FrieslandCampina underlined the poor conditions in the European dairy market, even while highlighting demand growth elsewhere – attested to by Glanbia, which flagged a shortage of milk for its US cheese business.
Dutch-based FrieslandCampina highlighted "positive" hopes for the dairy market long-term, underpinned by rising population and consumer wealth.
"At the moment, the global demand for dairy products is greater than the supply," the group's chief executive, Cees t'Hart, said.
The co-operative, owned by more than 19,000 dairy farmers, also said that "rapid urbanisation will reduce people's degree of self-sufficiency even further and the demand for food, including dairy products, will increase".
By region, FrieslandCampina highlighted growing Asian demand for dairy, and raised Africa as "continent with enormous potential", with the spread of supermarkets also helping distribution of milk products.
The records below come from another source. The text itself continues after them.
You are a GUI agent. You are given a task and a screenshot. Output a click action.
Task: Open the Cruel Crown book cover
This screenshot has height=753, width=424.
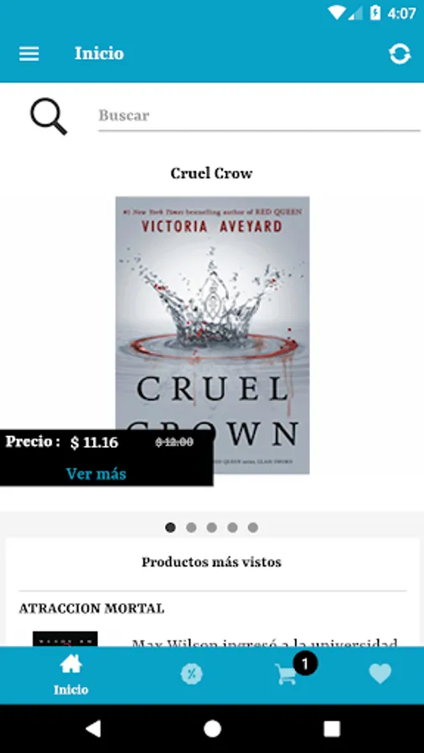(x=213, y=336)
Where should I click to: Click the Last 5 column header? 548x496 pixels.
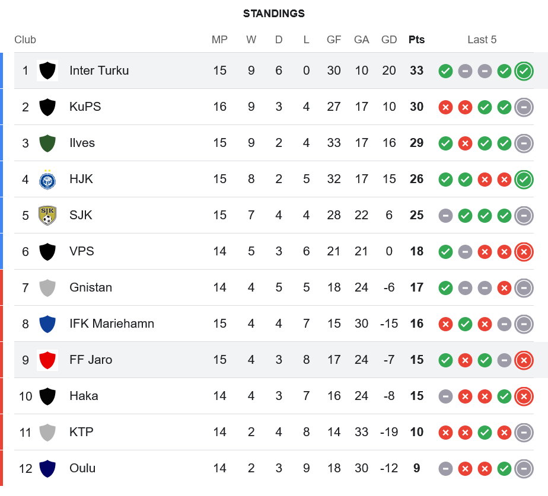(482, 40)
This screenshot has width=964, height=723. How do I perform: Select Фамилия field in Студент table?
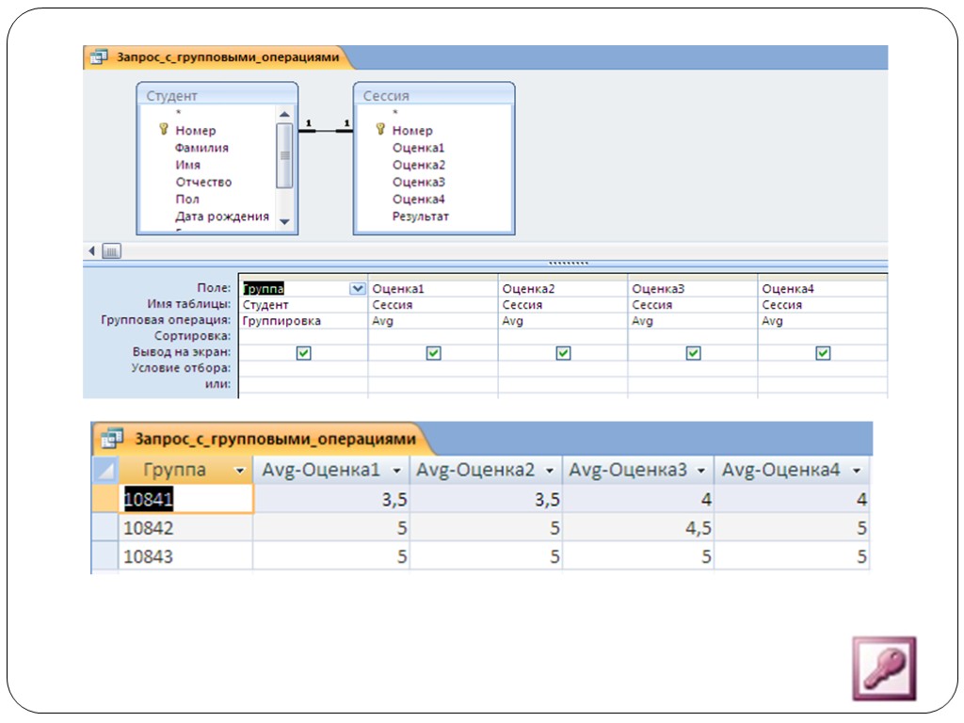click(x=201, y=148)
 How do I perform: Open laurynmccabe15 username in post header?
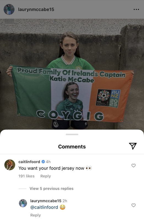[x=36, y=9]
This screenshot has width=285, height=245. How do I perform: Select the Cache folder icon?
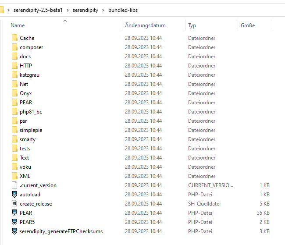point(14,38)
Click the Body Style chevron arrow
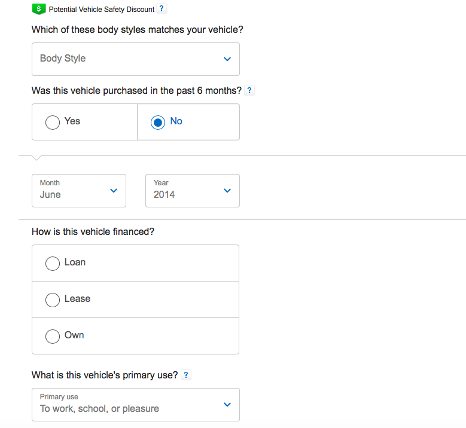This screenshot has height=428, width=466. (227, 59)
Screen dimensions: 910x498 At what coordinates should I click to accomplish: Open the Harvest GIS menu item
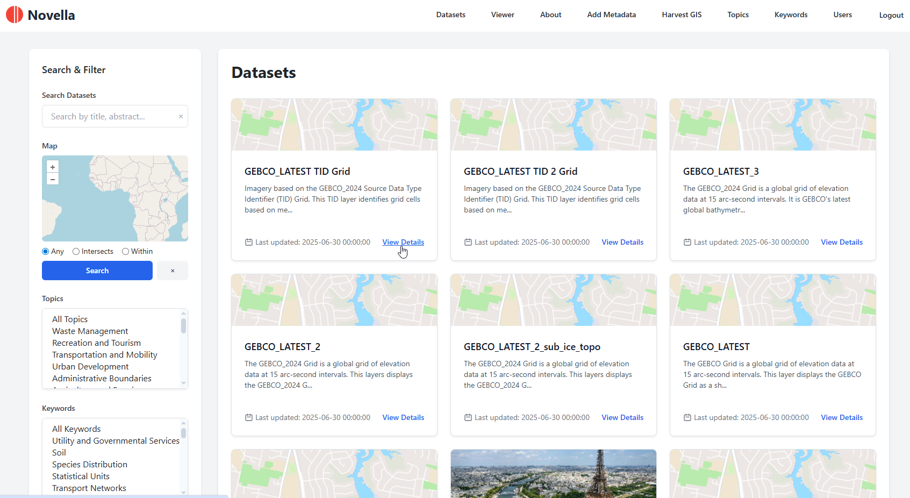click(682, 15)
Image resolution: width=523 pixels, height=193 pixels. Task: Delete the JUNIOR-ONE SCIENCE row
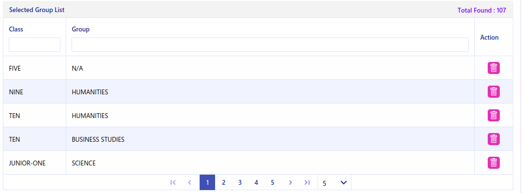pos(494,163)
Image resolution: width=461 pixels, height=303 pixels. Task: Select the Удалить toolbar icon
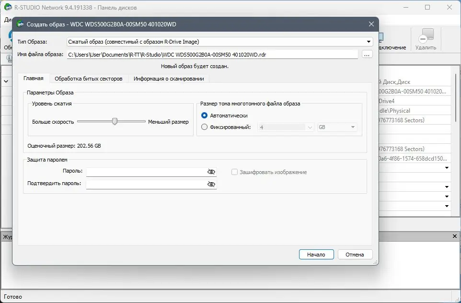coord(426,37)
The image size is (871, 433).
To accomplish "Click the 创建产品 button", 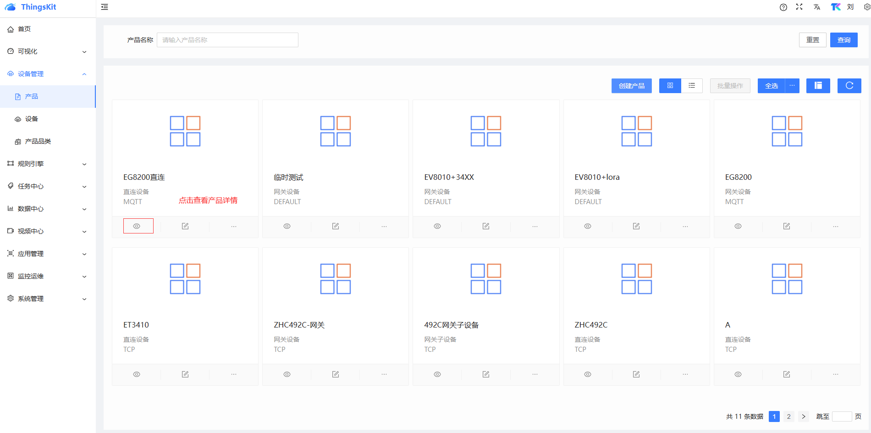I will point(631,86).
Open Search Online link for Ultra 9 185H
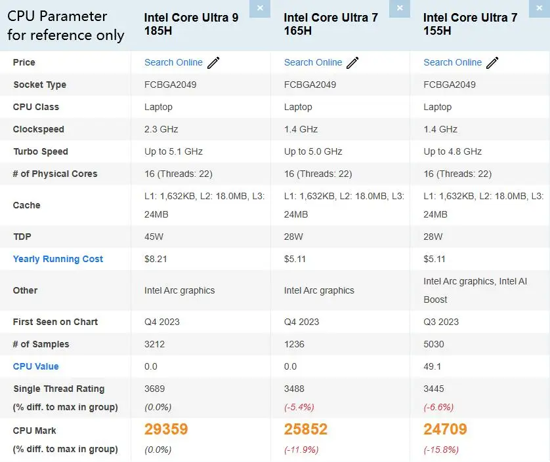550x462 pixels. point(173,62)
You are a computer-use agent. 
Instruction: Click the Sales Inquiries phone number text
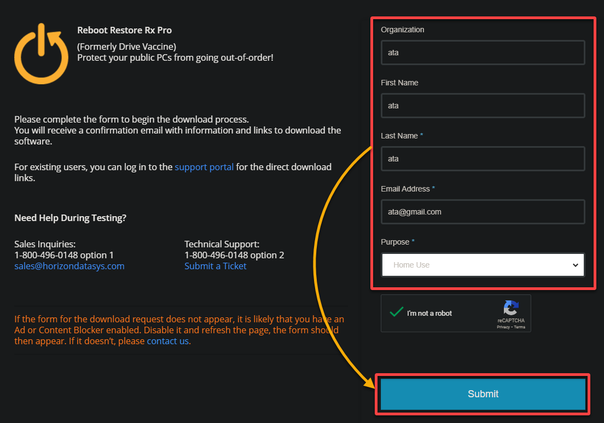click(x=64, y=255)
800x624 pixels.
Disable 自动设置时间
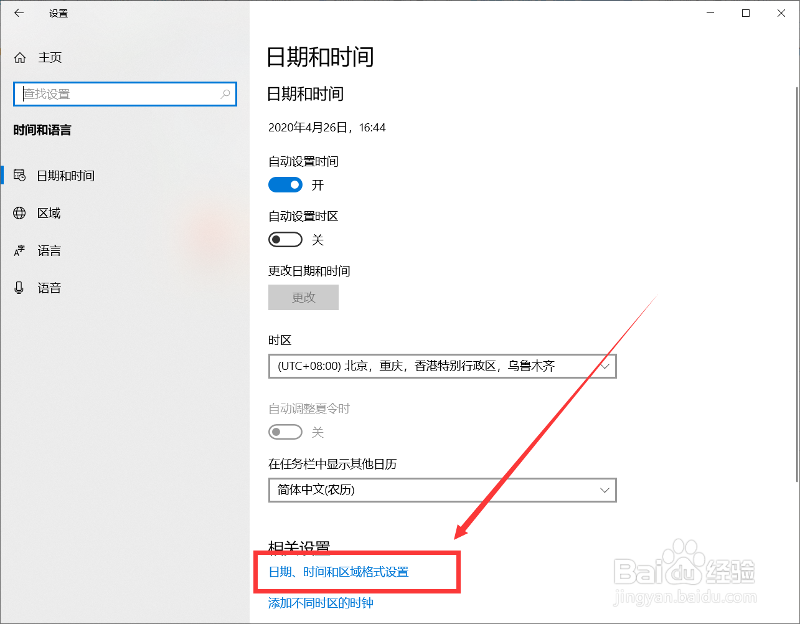click(285, 184)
However, the group warned over Europe, for which Mr t'Hart noted that "economic forecasts are still not promising".
"In 2014, Europe is expected to have to continue contending with consumers who limit their expenditure because their incomes are under pressure from higher costs and increasing unemployment," the co-operative said.
"In such times, to remain attractive and have brands and propositions that can hold their own against private labels and discount outlets, a brand producer such as FrieslandCampina must manage on the basis of cost reduction and, at the same time, invest selectively."
The group warned that "as a result of the continuing crisis the result expectations in Europe have been adjusted downwards".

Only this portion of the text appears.